I am controlling a fridge using an LM335 sensor to detect the temperature and a breadboard Atmega328 to control things.

...R

Sounds perfectly viable. The only question I'd have would be whether the compressor would be upset by having the power yanked (effectively) when it was running. I don't know enough about freezers to know whether that's in any way different to what the existing controller does when it turns it off.

wildbill: The only question I'd have would be whether the compressor would be upset by having the power yanked (effectively) when it was running. I don't know enough about freezers to know whether that's in any way different to what the existing controller does when it turns it off.

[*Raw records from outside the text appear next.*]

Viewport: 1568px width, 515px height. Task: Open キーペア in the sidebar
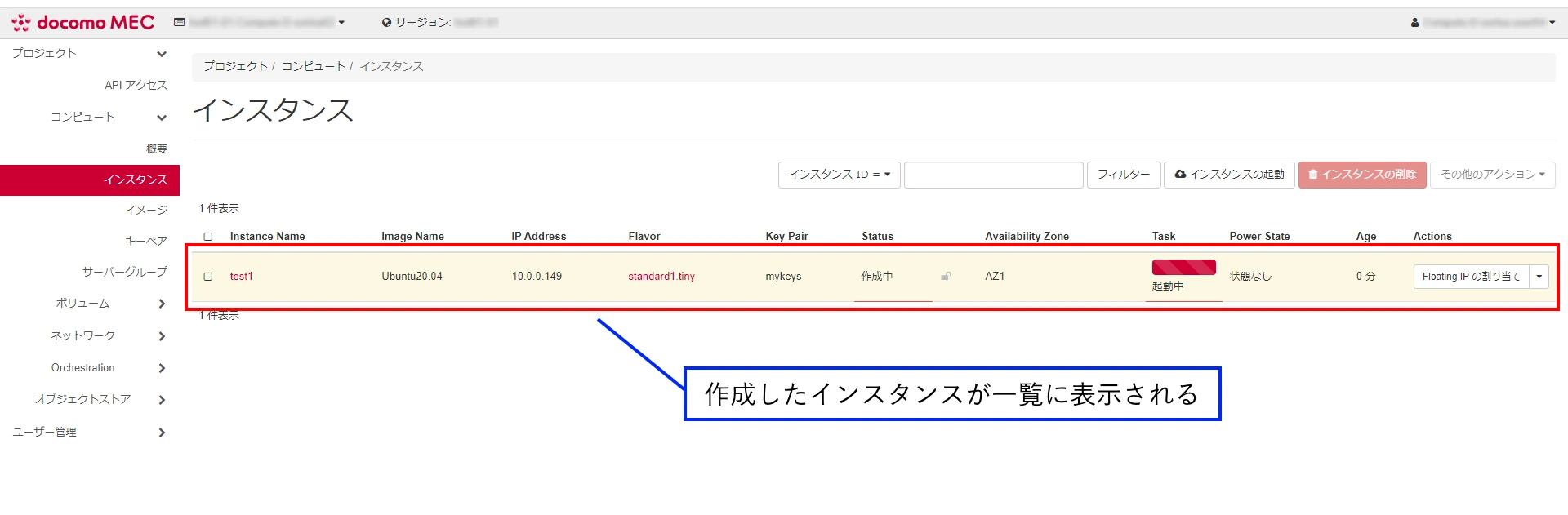(x=145, y=241)
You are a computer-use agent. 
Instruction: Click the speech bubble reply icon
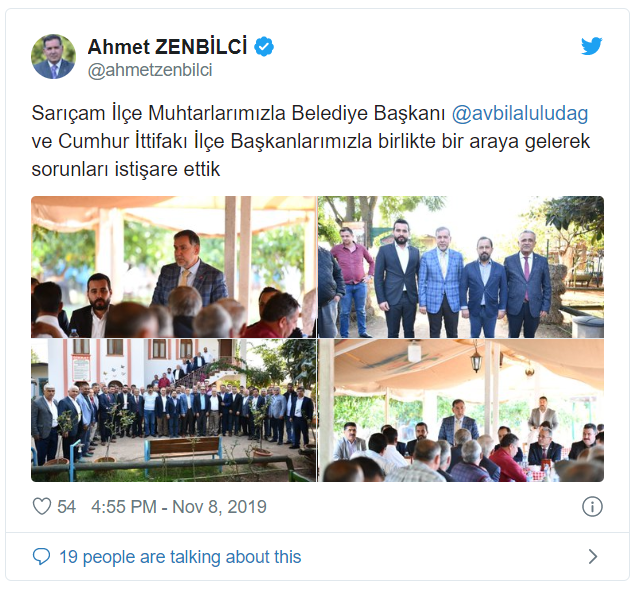[41, 556]
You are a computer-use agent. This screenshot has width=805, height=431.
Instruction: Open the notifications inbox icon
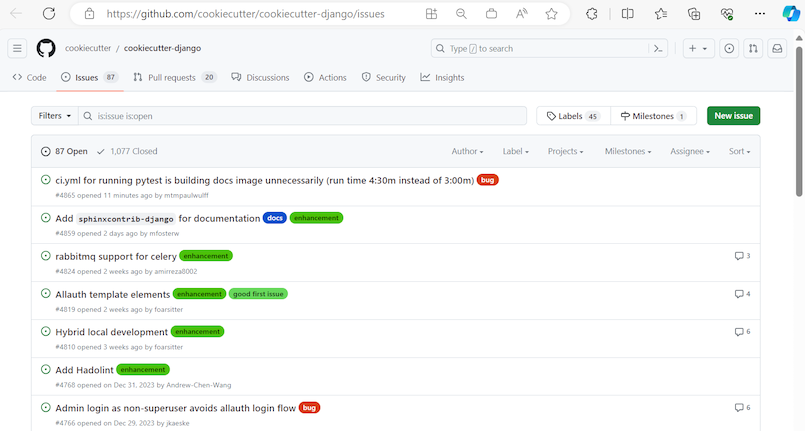tap(777, 49)
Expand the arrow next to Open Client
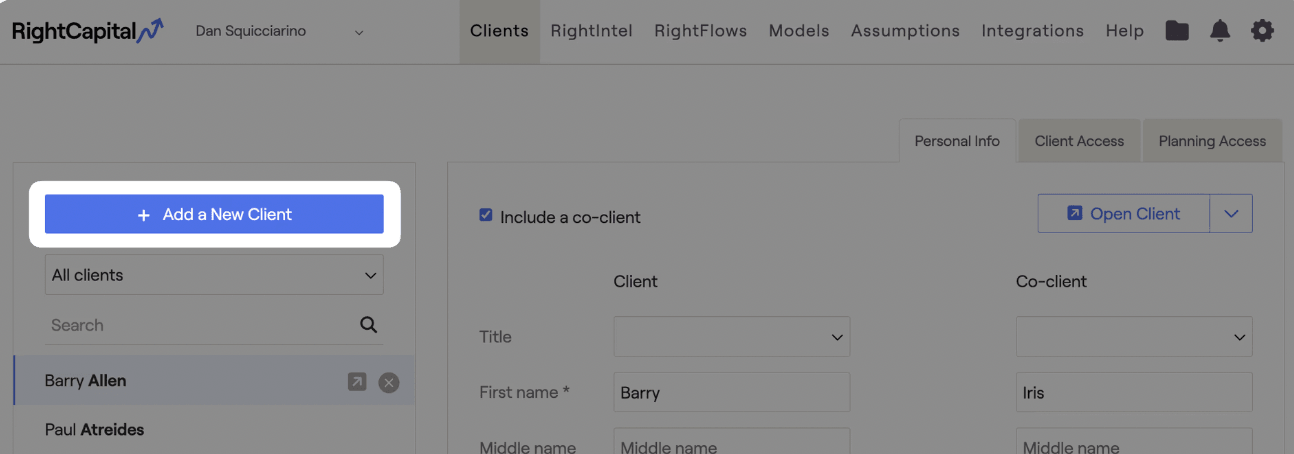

Well of course, the power is always going to be turned off whilst the compressor is running - that is axiomatic. You cannot "turn it off" if it is not on! The thermostat turns the compressor on and off as needed.

There is one trick to this. If a compressor has just been turned off, it will have built up a pressure of fluid in its outlet system. This will make it more difficult to start and may therefore cause it to fail to start and thus overload. Generally, it has an overload cutout which will take care of this but having it happen is not desirable.

The control circuitry therefore should incorporate a delay of a couple of minutes after switching the compressor off to allow the compressed coolant to dissipate (you can often hear this happening in a refrigerator), before starting again even if the temperature (or other) criterion somehow suggests it should. This delay is often implemented in the start-up sequence so that if the system is manually turned off and on again immediately, it enforces the delay even though it has no "knowledge" of the previous state.

Paul__B:
If a compressor has just been turned off, it will have built up a pressure of fluid in its outlet system. This will make it more difficult to start and may therefore cause it to fail to start and thus overload. Generally, it has an overload cutout which will take care of this but having it happen is not desirable.

I have this problem with my fridge. Because it is powered from batteries and an inverter the fridge stops when some other loads are turned on (such as my netbook charger) and I have to leave the fridge off for about 5 minutes before restarting it. I do this manually because I haven’t figured out a simple means to get the Arduino to check if the fridge is actually running. Actually I now have LEDS in my controller board so I can see not to switch on the PC charger at the wrong time

…R

Robin2: I have this problem with my fridge. Because it is powered from batteries and an inverter the fridge stops when some other loads are turned on (such as my netbook charger) and I have to leave the fridge off for about 5 minutes before restarting it. I do this manually because I haven't figured out a simple means to get the Arduino to check if the fridge is actually running. Actually I now have LEDS in my controller board so I can see not to switch on the PC charger at the wrong time

Could you design a 555-based timer circuit to work as a pulse stretcher, so that when the compressor is switched off it is held off for five minutes?

The problem is that the fridge stops even though the switch is on. I presume the inverter is unable to meet the extra load instantly, the voltage falls briefly, the fridge stops and then won't restart because the compressor load is too high.

My Arduino code is already designed to leave a suitable delay between switch changes.